Large Scale Triaxial Testing of Mechanically Stabilized Earth Retaining Wall Backfill

Abstract

The use of mechanically stabilized earth (MSE) retaining walls has become quite prevalent in highway embankment applications. A design criterion for these walls was originally established by the Federal Highway Administration (FHWA) and has been modified on a state by state basis. Recently, the Texas Department of Transportation (TxDOT) has recorded several wall failures mostly due to excessive settlement and lateral wall deformation and wanted to evaluate the current state design guidelines for regionally available backfill materials. Prior to numerical modeling simulations, material parameters of regionally available backfill needed to be evaluated.

As the state guidelines require 85-percent of the wall backfill material to be above the No. 4 sieve, large scale triaxial testing was an option to evaluate strength and volume change parameters. This research used cylindrical specimen 6-inches in diameter and 12- inches in height in a large scale triaxial apparatus. Three types of backfill material were tested and specimens were mixed and compacted in 4 different gradations for each material type. Each gradation was tested at confining stresses corresponding to wall heights of 10, 15, and 20 feet for a total of 36 tests.

Basic material parameters such as unit weight and friction angle were evaluated directly from testing, while more complex material parameters were selected from the data for use in the Duncan-Chang elastic constitutive model. This method utilizes hyperbolic curve fitting of both strength and volumetric test data to define soil behavior parameters which include the following: modulus number (K), modulus exponent (n), initial tangent modulus (Ei), failure ratio (Rf ), initial Poisson’s Ratio (νi), and Poisson’s Ratio Parameters G, F, and d.

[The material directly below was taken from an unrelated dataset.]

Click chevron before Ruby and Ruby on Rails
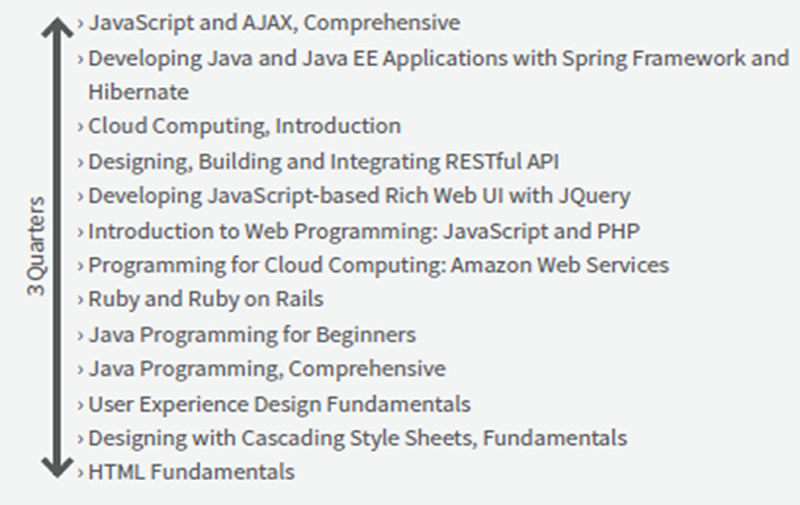The width and height of the screenshot is (800, 505). pos(80,300)
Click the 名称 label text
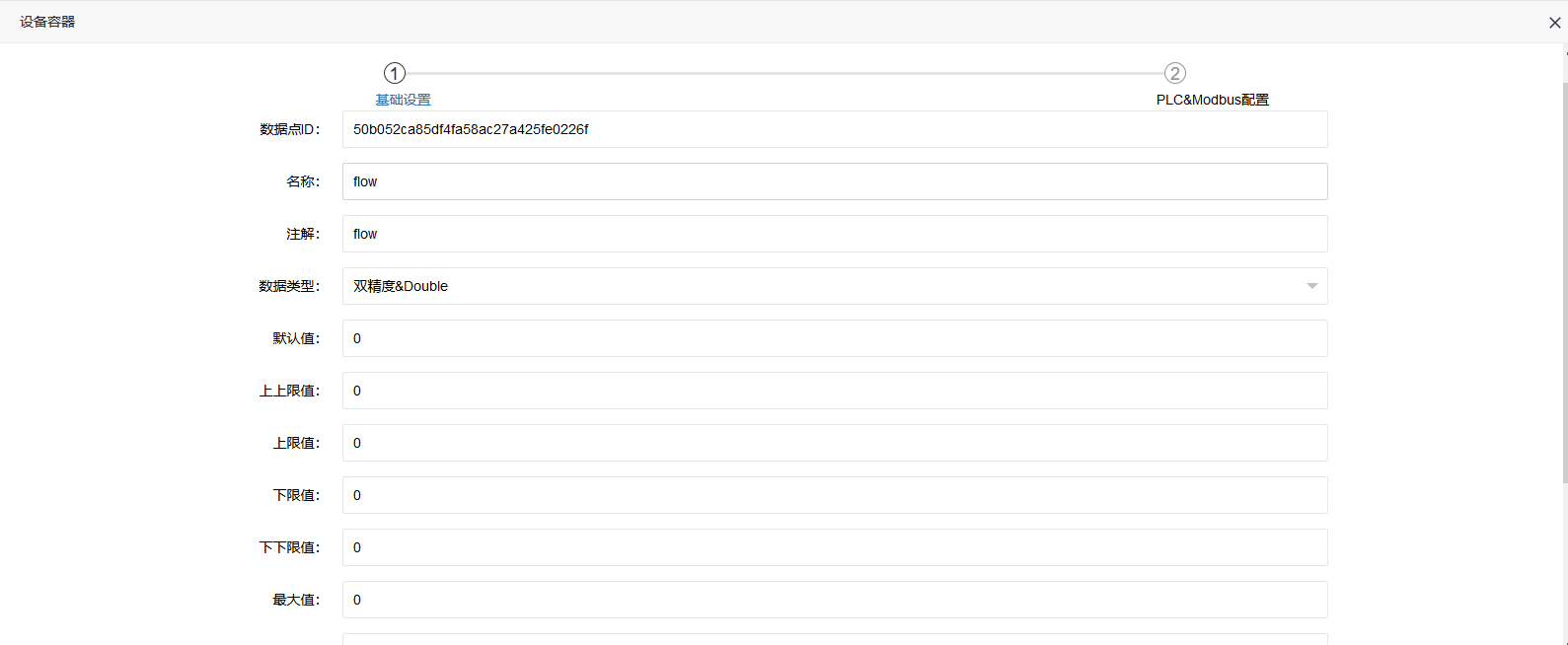Screen dimensions: 1568x645 (x=303, y=181)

Friction angles from triaxial testing ranged from 32 to 53 degrees having some uncertainty due to inconsistent compaction. The variation in sand and fine size particles in the backfill tended to reduce friction angles, except in the case of Type-B material where density increased due to the high percentage of sand and fines. Duncan-Chang parameters fit reasonably well with experimental data for strength barring some experimental errors. Volumetric parameters were inconclusive due to inconsistent compaction and membrane leakage. Additional testing is needed to provide more sound volumetric data.